There are several reasons that cattle are castrated. Testes produce testosterone. By lowering testosterone levels in male animals, aggressiveness is reduced. From a herd management standpoint less aggression means less fighting and less potential harm to humans. Male animals can also have high muscle pH. This can affect taste negatively. Castration reduces this high muscle pH and can increase the marbling, tenderness, and overall grade quality of the meat. The higher quality meat, the higher market prices the carcass can command.
Just look at the different in body shape and size of the two animals below. On the left is a Black Angus bull (testes intact). On the right is a Black Angus steer that has been castrated.
The bull is much larger and much more heavily muscled. The meat will likely be tougher and not as well marbled.
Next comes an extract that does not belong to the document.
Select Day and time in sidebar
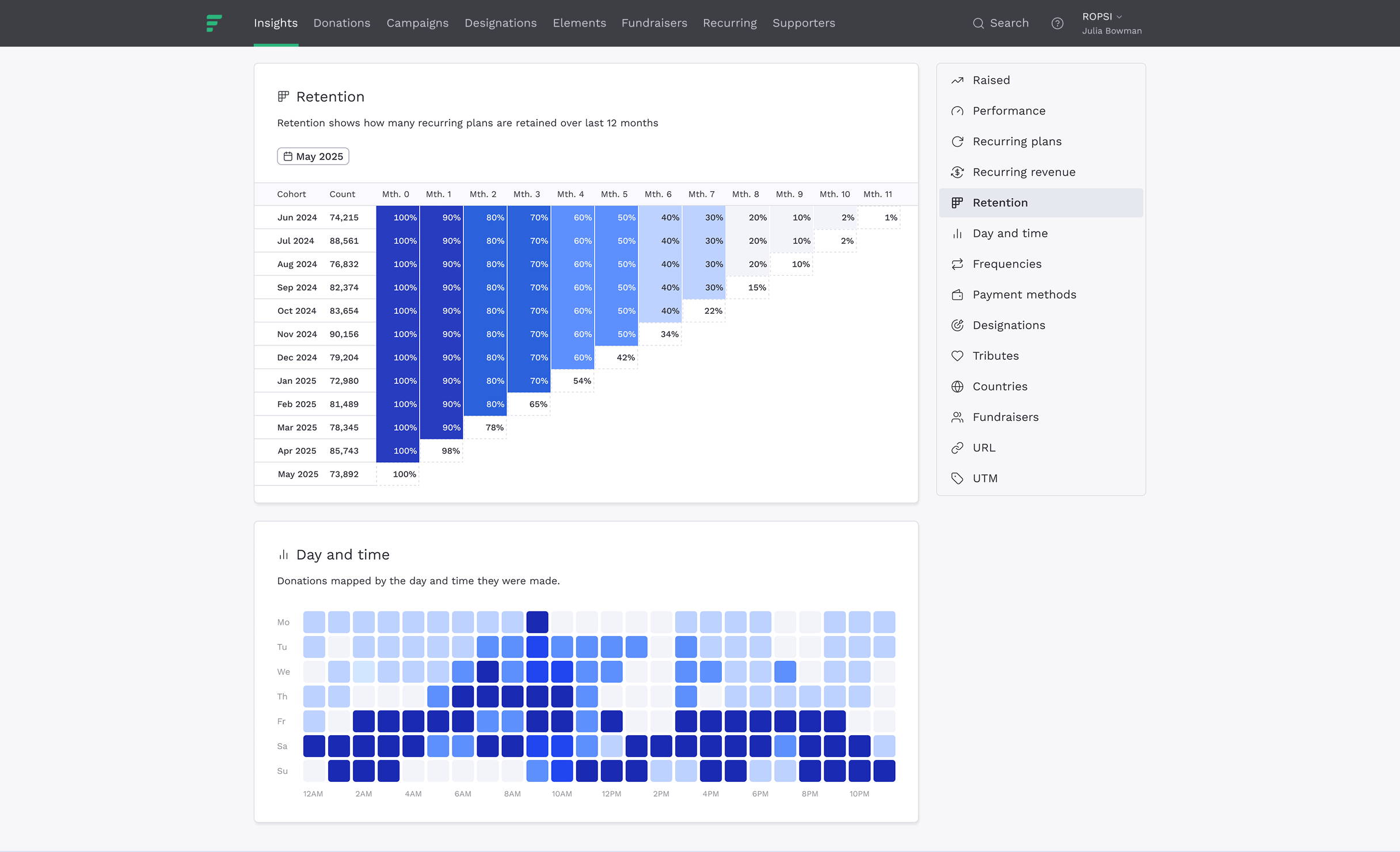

The meat of the steer will more closely resemble the meat from heifers and cows. Consumers crave uniformity in meat and so having a consistent product is one objective of the beef industry.
Pigs are castrated for many of the same reasons as cattle. Meat from male pigs that haven’t been castrated (boars) often suffers from ‘boar taint‘. This smell and taste of pork is caused by excessive testosterone and androstenone and is undesirable. Boars can also be very aggressive toward other animals and toward human farm workers.
Male pigs are castrated at a young age typically surgically using a disinfected surgical knife. After the incision is made and the testes removed, the wound is cleansed. The castrated pig, or barrow, will be less aggressive and have improved meat quality. There are some chemical alternatives to this physical castration. A protein compound that works like an immunization delays the maturity of the animals. This reduces the sex hormones in the animal’s body and reduces the effect of ‘boar taint’.
Castration has been a very common practice in livestock operations. It is one management tool to help ensure quality meat products to consumers. So throw another steak or pork chop on the grill this Labor Day weekend and enjoy!